Consignes =>
A: D'après l'extrait sur la fibre optique à Lille, à quelle date les premières conventions « France très haut débit » ont-elles été signées ?
B: Relevez toutes les personnes que l'extrait sur la fibre optique à Lille nomme comme signataires de l'accord.
C: Rédigez la suite de l'extrait sur la fibre optique à Lille, en partant de sa dernière phrase.

Extrait cité =>
La communauté urbaine de Lille, l'Etat, Orange et SFR ont signé les conventions pour le déploiement de la fibre optique (FTTH) sur l'agglomération. Cette première déclinaison locale de la convention-type préparée au niveau national permet de fixer les engagements des opérateurs. Mais des zones plus floues subsistent, dont le coût pour certains utilisateurs. Tout dépend de ce que l'on appelle un "local raccordable"...

La communauté urbaine Lille Métropole (LMCU), l'Etat et les opérateurs SFR et Orange ont signé le 28 octobre les premières conventions "France très haut débit" pour le déploiement du FTTH (fibre optique jusqu'au domicile) dans les zones moins denses de l'agglomération lilloise. Malgré les incertitudes liées à la nature réelle des engagements pris par les opérateurs, cet accord introduit des éléments plutôt positifs, soulignés par les élus locaux.

Agglomération rurale…

Cet accord, le premier du genre en France, signé par Martine Aubry, présidente de Lille Métropole Communauté Urbaine et maire de Lille, Jean-Yves Charlier, président-directeur général de SFR, Pierre Louette, directeur général adjoint et secrétaire général d’Orange et Fleur Pellerin, ministre déléguée à l'économie numérique, acquiert une valeur symbolique pour les agglomérations.

Données fournies =>
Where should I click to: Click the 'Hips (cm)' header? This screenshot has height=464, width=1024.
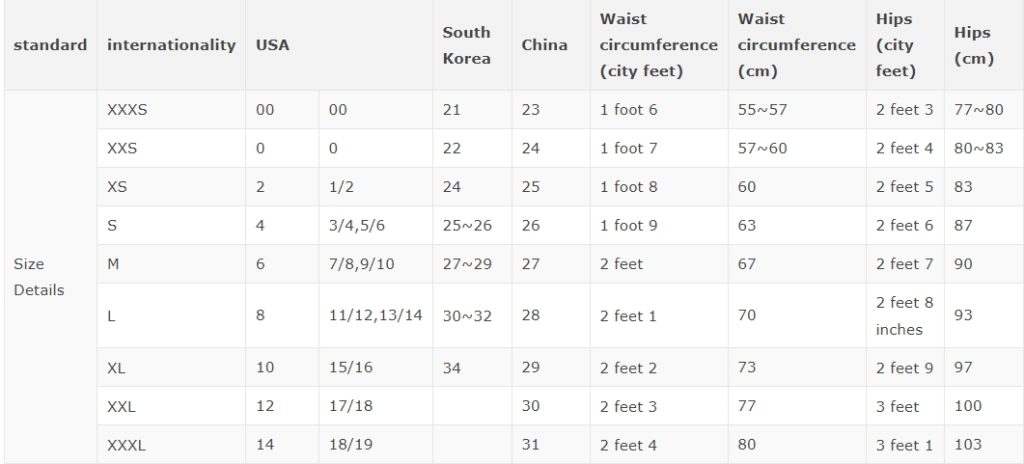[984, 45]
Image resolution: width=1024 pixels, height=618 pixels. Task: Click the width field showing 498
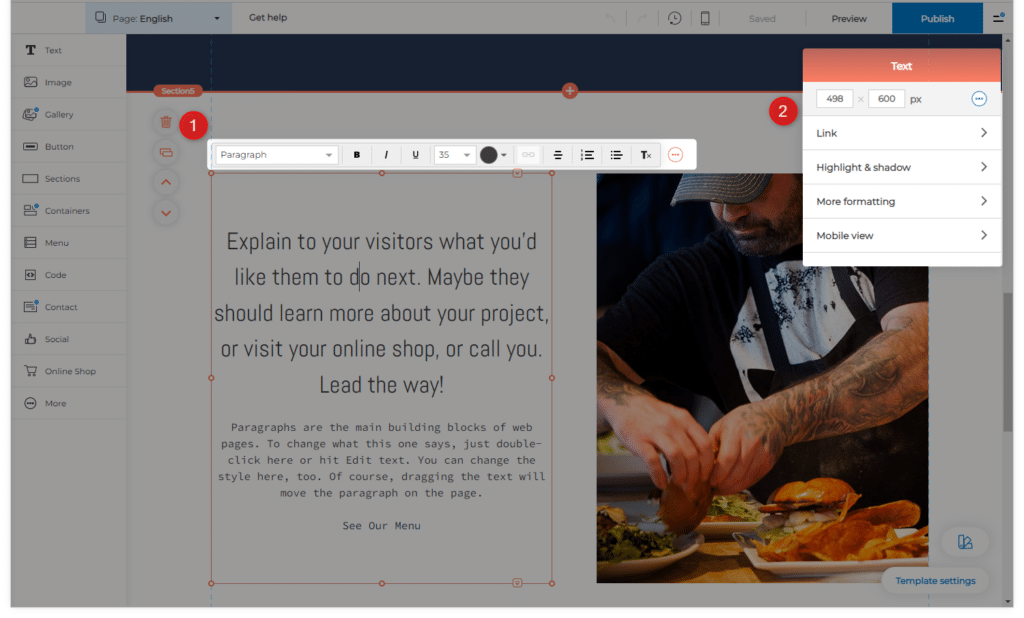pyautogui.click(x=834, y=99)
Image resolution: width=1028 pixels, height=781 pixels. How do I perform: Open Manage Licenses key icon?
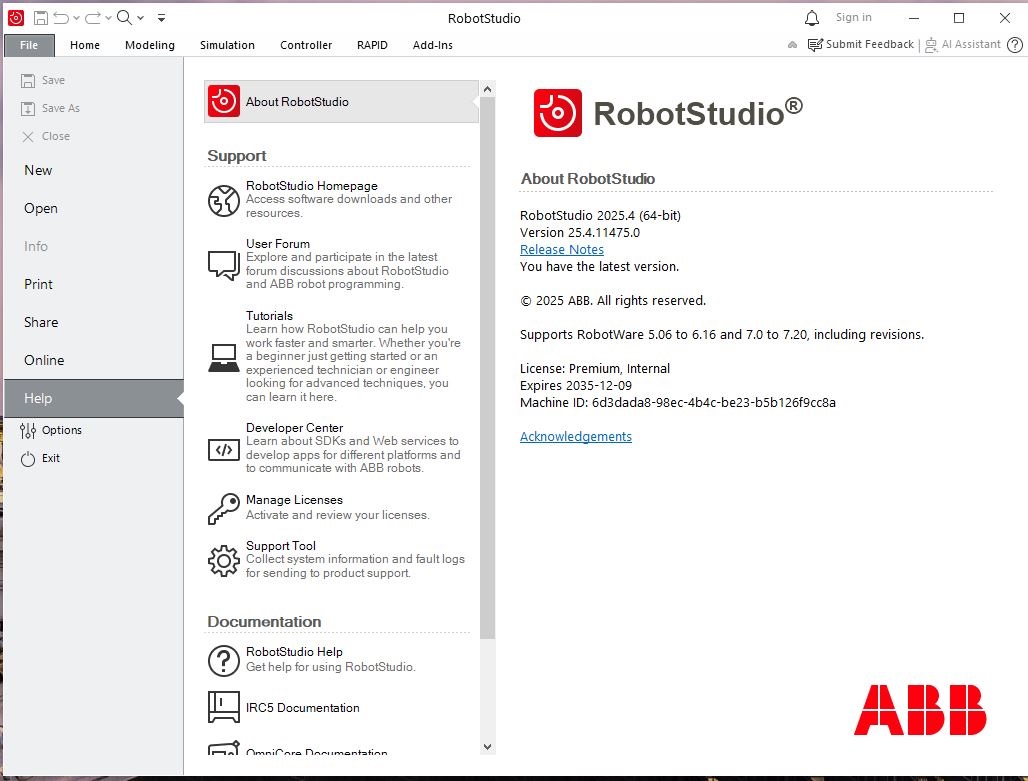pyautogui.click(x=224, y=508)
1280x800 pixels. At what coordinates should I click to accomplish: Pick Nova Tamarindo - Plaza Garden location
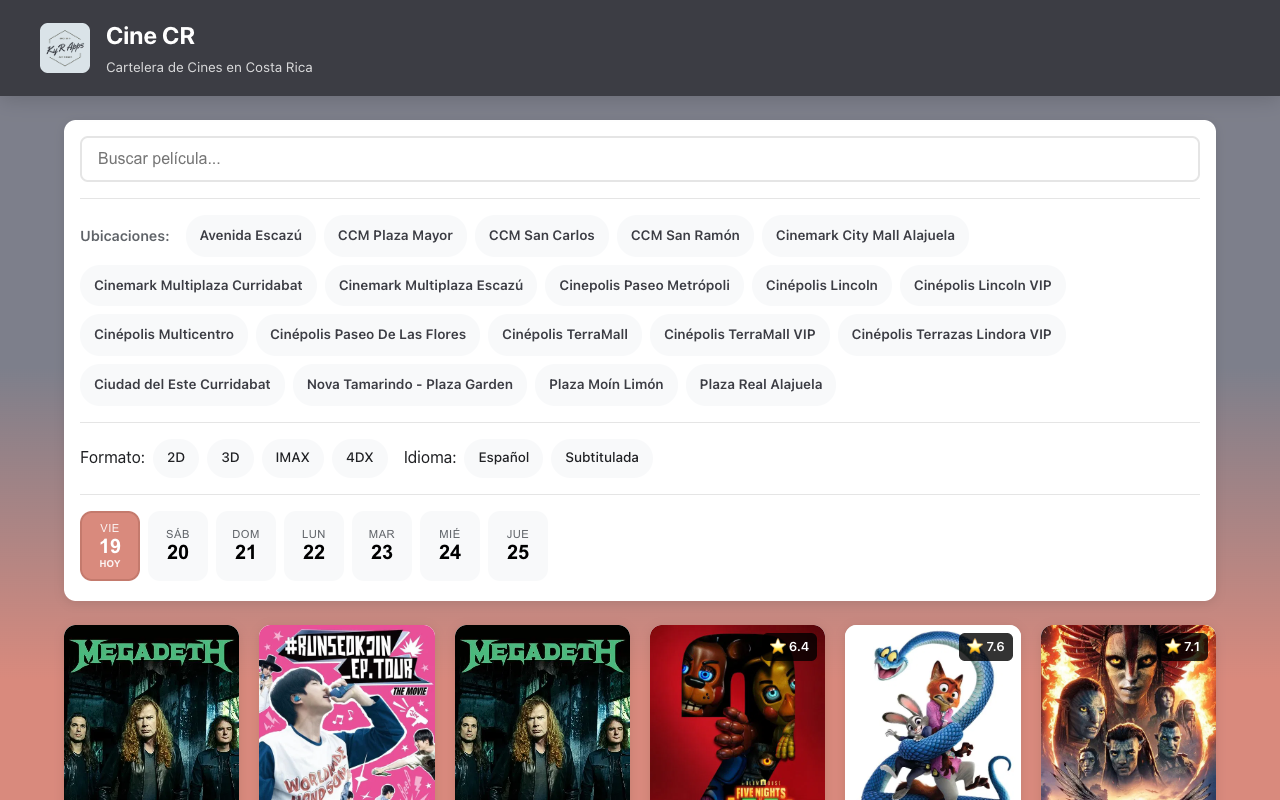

Réponses finales =>
A: Le 28 octobre.

B: Martine Aubry, Jean-Yves Charlier, Pierre Louette, Fleur Pellerin

C:
Il survient après deux années de négociations parfois assez "rugueuses" qui avaient conduit les responsables de la LMCU à préparer un dossier de délégation de service public, en cas de désaccord persistant. "Nous avions l'impression que certaines de nos communes allaient rester à côté de la route", devait rappeler Martine Aubry lors de la cérémonie de signature, soulignant au passage les caractéristiques atypiques de Lille, "seule métropole dont 40% des communes sont rurales et n'ont pas la densité qui intéresse spontanément les investisseurs". Les résultats obtenus prennent d'autant plus de valeur. Ils sont peut-être annonciateurs de négociations plus faciles pour les conventions à venir dans d'autres régions.

Tous les foyers lillois raccordables en 2020

La répartition des rôles était déjà connue. Dans l'accord national conclu entre les deux opérateurs le 15 novembre 2011, SFR assurait la charge du déploiement de la fibre optique dans 70 communes (115.000 logements) et Orange dans les 11 communes restantes de la zone moins dense (114.000 logements). Chacun agissant séparément et à son rythme dans les quatre communes situées en zone très dense.
L'accord conventionnel signé ce 28 octobre est plus précis sur les modalités de réalisation du réseau. Les opérateurs garantissent pour 2020 une prise optique "raccordable" pour chaque habitant de la métropole lilloise, sachant que les éventuelles dérives seront détectables tout au long du parcours, grâce à l'institution d'un suivi trimestriel des travaux. Des zones prioritaires sont également identifiées : SFR assurera le déploiement "accéléré" de la fibre optique sur les 24 communes dont l'accès est inférieur à 2 Mbps, sans remettre pour autant en cause le rythme de déploiement général. En cas de retard, l'opérateur sera tenu d'installer "des dispositifs transitoires" et il s'engage à ne pas demander plus de 300 euros aux particuliers pour leur raccordement à la fibre (une promesse toutefois non écrite dans la convention).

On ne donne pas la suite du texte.